____ INPUT

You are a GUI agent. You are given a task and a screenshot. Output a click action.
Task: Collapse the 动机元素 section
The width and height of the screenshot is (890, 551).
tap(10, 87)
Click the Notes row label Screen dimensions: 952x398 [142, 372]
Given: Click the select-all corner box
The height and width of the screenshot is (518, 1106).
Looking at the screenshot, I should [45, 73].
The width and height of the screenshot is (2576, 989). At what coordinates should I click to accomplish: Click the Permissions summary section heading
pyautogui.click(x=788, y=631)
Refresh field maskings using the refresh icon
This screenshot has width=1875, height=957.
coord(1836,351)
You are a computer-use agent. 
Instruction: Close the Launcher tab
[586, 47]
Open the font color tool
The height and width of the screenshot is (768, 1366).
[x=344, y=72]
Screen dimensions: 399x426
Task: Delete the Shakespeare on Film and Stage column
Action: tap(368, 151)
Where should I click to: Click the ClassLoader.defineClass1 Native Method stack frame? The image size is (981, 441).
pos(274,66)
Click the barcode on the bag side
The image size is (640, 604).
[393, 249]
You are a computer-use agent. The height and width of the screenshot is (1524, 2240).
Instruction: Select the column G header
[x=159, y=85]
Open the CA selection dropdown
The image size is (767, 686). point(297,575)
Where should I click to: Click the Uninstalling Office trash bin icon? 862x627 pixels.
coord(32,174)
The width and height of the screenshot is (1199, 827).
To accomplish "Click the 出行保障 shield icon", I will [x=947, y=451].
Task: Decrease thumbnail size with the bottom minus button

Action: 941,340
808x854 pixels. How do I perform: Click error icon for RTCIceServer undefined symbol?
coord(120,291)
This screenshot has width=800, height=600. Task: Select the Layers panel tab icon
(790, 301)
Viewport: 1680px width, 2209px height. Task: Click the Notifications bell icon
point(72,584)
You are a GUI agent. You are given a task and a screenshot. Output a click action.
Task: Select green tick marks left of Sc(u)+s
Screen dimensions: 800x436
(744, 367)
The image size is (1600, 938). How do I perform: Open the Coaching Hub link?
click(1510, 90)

________

# EXERCISE:
Write out all of the material above, line for line, without changing anything.

# EXERCISE SOLUTION:
You are a GUI agent. You are given a task and a screenshot. Output a click action.
Task: Collapse the 动机元素 section
The width and height of the screenshot is (890, 551).
tap(10, 87)
Click the Notes row label Screen dimensions: 952x398 [142, 372]
Given: Click the select-all corner box
The height and width of the screenshot is (518, 1106).
Looking at the screenshot, I should [45, 73].
The width and height of the screenshot is (2576, 989). At what coordinates should I click to accomplish: Click the Permissions summary section heading
pyautogui.click(x=788, y=631)
Refresh field maskings using the refresh icon
This screenshot has width=1875, height=957.
coord(1836,351)
You are a computer-use agent. 
Instruction: Close the Launcher tab
[586, 47]
Open the font color tool
The height and width of the screenshot is (768, 1366).
[x=344, y=72]
Screen dimensions: 399x426
Task: Delete the Shakespeare on Film and Stage column
Action: tap(368, 151)
Where should I click to: Click the ClassLoader.defineClass1 Native Method stack frame? The image size is (981, 441).
pos(274,66)
Click the barcode on the bag side
The image size is (640, 604).
[393, 249]
You are a computer-use agent. The height and width of the screenshot is (1524, 2240).
Instruction: Select the column G header
[x=159, y=85]
Open the CA selection dropdown
The image size is (767, 686). point(297,575)
Where should I click to: Click the Uninstalling Office trash bin icon? 862x627 pixels.
coord(32,174)
The width and height of the screenshot is (1199, 827).
To accomplish "Click the 出行保障 shield icon", I will [x=947, y=451].
Task: Decrease thumbnail size with the bottom minus button

Action: 941,340
808x854 pixels. How do I perform: Click error icon for RTCIceServer undefined symbol?
coord(120,291)
This screenshot has width=800, height=600. Task: Select the Layers panel tab icon
(790, 301)
Viewport: 1680px width, 2209px height. Task: Click the Notifications bell icon
point(72,584)
You are a GUI agent. You are given a task and a screenshot. Output a click action.
Task: Select green tick marks left of Sc(u)+s
Screen dimensions: 800x436
(744, 367)
The image size is (1600, 938). How do I perform: Open the Coaching Hub link?
click(1510, 90)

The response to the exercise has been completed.